Registered: 08/10/02
Posts: 695
I've been reading through the Friends and Family forum, and I read lots I identify with. Bear in mind that most, and I mean most, that I identify with has been told me by my wife. I haven't told her about this post yet.

I hear women speaking of living with a roommate, of how the survivor will come home, say a short hello, then exit and hide. He (I) will come home even beligerent to get her away. And the turmoil is actually a language I understand. I speak that much clearer than "Oh, I had a great day at work", or "Something happened today. Let me tell you what happened".

I hear women being anxious (walking on eggshells) because they never know what kind of mood he (I) will be in. I've heard that time and time again.

I hear women getting criticized for irrelavent, umimportant changes in things such as washing/not washing dishes, her taking down time by herself, wanting to spend time with her parents, making plans for us when not checking (and then, even when she has), and really anything that has any known or unknown similarity to the abuse. Anything that looks like change. AKA-the unknown.

Finally, I hear women's cries that they are powerless, not knowing what they are doing wrong, and not knowing how to help, if even they could. With time, some leave. Some don't. We have been separated once, for almost a year. I wouldn't want to do that again, but it sure beats the other choice. I never wanted to leave, yet my wife still wants a specific "do you even want to be married?" answer. Is there even an answer for that? Yes. If I didn't, I would have left. I've only learned recently that that is how women shout the "I NEED YOUR LOVE!" message. I know she may sound controlling, but hey, I know what real control felt like as a child, and that ain't it.

I found in the F&F forum that even though I may be very distant from my wife, I couldn't hope to deal with my abuse otherwise. It's like I knew she wouldn't mistreat me because she is the loving, caring person I got to know so closely. I knew she would remain and stick it out with me. From the start, it truly was one of the clearest reason I chose to marry her. I knew more depth would come in time. I knew change would happen in us, between us. Good and bad. And compromise..acceptance of differences...and maturity....and by me, again, acceptance. This is my frustration right now.

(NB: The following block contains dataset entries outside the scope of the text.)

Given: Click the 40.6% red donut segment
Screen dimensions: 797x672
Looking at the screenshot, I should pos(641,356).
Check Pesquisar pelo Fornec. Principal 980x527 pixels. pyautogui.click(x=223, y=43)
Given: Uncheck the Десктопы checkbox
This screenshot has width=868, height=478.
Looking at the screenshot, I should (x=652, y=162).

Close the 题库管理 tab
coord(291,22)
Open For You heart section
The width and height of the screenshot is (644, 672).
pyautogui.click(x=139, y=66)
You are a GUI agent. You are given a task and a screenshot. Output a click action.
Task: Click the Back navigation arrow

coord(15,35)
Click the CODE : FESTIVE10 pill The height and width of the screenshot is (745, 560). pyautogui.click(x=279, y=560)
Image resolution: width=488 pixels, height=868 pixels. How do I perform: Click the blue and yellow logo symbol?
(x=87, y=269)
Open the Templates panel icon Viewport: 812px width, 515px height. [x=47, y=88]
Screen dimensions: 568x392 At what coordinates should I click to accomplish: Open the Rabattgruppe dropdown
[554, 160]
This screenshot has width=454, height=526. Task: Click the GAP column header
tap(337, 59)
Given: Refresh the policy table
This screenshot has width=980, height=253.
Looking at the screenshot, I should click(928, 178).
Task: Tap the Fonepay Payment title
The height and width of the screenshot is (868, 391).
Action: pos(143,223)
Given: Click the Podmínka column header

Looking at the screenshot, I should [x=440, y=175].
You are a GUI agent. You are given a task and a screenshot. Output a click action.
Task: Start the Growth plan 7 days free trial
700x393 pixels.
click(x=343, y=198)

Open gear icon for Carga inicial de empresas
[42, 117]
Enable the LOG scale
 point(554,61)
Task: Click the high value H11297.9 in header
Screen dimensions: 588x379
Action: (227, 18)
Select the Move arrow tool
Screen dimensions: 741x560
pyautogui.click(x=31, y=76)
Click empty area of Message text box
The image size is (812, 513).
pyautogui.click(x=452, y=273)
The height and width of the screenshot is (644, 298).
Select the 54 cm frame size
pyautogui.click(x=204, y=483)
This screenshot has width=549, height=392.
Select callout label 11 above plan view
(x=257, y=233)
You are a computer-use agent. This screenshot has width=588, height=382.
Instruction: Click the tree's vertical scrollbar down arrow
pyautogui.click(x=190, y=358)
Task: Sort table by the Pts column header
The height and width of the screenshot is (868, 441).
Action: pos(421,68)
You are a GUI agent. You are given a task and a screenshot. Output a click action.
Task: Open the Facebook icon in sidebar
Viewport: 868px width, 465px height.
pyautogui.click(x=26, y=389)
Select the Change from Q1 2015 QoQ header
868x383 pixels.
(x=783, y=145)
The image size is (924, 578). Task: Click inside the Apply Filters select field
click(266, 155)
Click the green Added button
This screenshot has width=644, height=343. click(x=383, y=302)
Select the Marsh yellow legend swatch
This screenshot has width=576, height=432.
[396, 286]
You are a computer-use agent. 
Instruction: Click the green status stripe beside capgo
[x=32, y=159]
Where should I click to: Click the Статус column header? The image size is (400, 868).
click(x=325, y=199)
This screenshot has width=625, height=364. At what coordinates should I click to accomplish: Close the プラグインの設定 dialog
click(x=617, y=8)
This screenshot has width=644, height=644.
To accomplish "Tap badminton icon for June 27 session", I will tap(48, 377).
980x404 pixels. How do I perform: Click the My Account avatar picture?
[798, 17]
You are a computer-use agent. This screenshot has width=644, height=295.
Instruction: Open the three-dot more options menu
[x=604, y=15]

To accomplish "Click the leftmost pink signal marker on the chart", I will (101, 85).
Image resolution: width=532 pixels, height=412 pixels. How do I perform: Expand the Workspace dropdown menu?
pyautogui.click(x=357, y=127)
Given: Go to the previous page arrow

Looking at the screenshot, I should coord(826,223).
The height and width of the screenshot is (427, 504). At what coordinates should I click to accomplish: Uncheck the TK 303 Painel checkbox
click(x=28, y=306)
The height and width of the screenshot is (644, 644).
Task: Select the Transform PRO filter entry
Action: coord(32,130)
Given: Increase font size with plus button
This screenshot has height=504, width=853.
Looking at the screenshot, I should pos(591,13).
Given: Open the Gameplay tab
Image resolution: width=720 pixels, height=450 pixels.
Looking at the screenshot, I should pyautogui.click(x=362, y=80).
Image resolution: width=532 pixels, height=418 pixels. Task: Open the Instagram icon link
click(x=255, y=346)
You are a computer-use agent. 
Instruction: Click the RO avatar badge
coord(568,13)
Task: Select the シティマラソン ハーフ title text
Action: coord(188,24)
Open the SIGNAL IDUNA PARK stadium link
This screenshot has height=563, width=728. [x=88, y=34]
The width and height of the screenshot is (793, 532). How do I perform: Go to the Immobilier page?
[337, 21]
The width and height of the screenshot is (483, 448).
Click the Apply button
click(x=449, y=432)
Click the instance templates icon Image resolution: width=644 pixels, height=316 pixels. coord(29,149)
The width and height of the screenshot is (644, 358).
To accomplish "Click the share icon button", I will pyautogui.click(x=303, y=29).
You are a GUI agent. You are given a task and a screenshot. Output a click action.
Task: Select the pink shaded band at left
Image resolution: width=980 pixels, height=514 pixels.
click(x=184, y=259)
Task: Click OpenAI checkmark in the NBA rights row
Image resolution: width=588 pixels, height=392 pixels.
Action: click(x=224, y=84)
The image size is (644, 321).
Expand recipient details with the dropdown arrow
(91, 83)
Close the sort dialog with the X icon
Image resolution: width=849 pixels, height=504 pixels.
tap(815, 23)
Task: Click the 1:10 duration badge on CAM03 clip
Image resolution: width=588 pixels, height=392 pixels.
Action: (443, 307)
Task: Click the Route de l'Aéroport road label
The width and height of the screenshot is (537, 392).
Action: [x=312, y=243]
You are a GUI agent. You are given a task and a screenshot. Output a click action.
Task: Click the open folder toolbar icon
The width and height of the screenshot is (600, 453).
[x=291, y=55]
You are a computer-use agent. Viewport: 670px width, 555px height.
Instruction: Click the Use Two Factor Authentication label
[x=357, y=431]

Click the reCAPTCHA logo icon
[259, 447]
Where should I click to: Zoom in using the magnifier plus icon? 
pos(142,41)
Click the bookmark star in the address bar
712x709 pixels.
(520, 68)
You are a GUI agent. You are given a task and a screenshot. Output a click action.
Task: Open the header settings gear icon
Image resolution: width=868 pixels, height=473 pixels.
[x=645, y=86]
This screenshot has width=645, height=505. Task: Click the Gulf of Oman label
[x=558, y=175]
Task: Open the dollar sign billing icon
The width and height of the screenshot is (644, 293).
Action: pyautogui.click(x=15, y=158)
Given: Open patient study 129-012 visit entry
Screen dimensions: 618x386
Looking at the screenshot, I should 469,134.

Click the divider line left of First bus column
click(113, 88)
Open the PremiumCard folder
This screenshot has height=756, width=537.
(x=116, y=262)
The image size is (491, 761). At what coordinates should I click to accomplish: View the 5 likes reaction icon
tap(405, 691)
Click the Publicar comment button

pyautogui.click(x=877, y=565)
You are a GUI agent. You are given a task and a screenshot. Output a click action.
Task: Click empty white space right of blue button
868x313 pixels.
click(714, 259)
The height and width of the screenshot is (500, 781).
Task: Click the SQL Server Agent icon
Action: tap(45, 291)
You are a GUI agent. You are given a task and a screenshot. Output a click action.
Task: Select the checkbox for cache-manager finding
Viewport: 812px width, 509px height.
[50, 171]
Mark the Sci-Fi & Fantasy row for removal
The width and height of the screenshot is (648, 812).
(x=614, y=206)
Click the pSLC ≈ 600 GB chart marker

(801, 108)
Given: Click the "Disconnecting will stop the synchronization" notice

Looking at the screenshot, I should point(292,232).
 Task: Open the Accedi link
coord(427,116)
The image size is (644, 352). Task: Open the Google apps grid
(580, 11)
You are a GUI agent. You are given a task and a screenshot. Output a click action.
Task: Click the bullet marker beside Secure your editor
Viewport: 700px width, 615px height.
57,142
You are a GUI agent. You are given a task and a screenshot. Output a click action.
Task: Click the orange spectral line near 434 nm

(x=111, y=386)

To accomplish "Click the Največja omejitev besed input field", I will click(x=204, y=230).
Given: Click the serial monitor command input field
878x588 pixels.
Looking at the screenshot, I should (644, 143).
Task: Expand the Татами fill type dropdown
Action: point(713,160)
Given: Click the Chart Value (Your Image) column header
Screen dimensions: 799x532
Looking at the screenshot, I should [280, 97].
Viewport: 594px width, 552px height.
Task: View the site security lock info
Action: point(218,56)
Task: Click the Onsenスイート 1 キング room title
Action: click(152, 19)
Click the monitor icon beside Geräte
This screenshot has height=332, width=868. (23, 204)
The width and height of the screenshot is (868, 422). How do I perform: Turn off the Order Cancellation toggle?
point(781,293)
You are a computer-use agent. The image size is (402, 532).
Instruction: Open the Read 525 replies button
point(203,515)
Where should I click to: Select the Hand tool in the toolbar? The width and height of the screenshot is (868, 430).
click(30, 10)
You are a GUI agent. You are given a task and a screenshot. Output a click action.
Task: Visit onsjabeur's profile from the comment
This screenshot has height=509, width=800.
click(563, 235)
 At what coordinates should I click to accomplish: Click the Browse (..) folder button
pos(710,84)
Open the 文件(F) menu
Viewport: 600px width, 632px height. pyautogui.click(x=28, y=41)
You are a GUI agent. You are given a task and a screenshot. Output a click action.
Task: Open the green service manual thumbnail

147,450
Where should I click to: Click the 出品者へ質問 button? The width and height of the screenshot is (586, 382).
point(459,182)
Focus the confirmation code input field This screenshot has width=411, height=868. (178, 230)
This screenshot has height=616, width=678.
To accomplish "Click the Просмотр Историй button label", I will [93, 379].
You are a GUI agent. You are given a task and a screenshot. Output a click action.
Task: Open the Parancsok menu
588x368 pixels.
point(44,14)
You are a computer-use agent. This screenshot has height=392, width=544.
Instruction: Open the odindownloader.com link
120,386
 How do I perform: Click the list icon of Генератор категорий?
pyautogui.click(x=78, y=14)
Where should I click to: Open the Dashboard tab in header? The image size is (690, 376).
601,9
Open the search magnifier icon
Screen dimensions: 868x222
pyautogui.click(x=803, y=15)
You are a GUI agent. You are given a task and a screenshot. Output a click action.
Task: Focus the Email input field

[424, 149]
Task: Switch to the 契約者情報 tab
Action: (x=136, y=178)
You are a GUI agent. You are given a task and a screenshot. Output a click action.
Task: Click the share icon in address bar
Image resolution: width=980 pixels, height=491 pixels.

But something happened shortly after we were married. A major reason for the change in me was the infiltration of my inlaws. I was battling with the SA (in therapy, group meetings, and MS) when they came in, I got scared by the force used (called "you will be helped even though you don't ask for it"), but I then just shut down, tried to avoid them, and felt overpowered. All I saw in that family was a world where problems could not and would not exist, men were relationally castrated and disrespected, and something called "financial security" was all-important. These are key to me since my family of origin was a mirth of denial, no honesty was allowed, anxiety about money constantly loomed, and nothing other then (Mom's) opinion was listened to. I chose to become invisible to handle life then. Anything other than the day's chaos or self-created emergencies were sidelined indefinitely. And I projected the "you're ignoring me" message all over my inlaws, and my wife too. I still have hurt feelings from being left out in major parts of our marriage. Mom-in-law was in charge, I felt, and I held the bitterness. And I shelled it back out in numerous passive-aggressive ways.

Well, I've been a perpetual disappointment to my inlaws. I still feel fidgety when (mother in-law) is around, and I've broken my wife's heart time and time again with sincere intentions (at the time) that I would follow up on my promises to become a school teacher. I have never fulfilled on that promise. And with that too, I'm not sure what to do. Survivors have a history of not living up to their potential, and I'm not. Protecting myself is my main priority most of the day. I'm not sure where I (will) fit, moreso as the awareness of my abuse increases.

Here's the fruit of it right now. This isn't about money. It's about how I'm treating her. My wife talked to four lawyers last Friday to get retainer fees for a divorce. She told me she cried all day. I was trying to avoid the emotions, then later on the phone she said she didn't want to divorce. I started crying on the phone myself. My three year old daughter came in, didn't understand why I was crying, and I told her "I'm crying because I wasn't nice to Mommy". The little cutie said, "Don't cry Daddy. Don't make that face." Little fighter, she is. I still cried some, but not as heavy. I felt so heavy.

I wanted to title this "How do I treat my wife?" What I mean is "How can I learn to trust my wife, share, but not dump on her nor mistreat her?"

Because the memories have come back so recently, I'm lost. I'm in a fog, I want to escape it, I can't (avoiding people and situations brings more anxiety), and I feel like I have a very short time to read or post here every day. For me, MS is the only group connection I have. But I know things will get clearer. Once I get some replies here, I will send this to her for us to talk about. I don't even know if she knows my SA is affecting me again. And again. And again. And again.

Guys, please feel free to PM me. Thank you.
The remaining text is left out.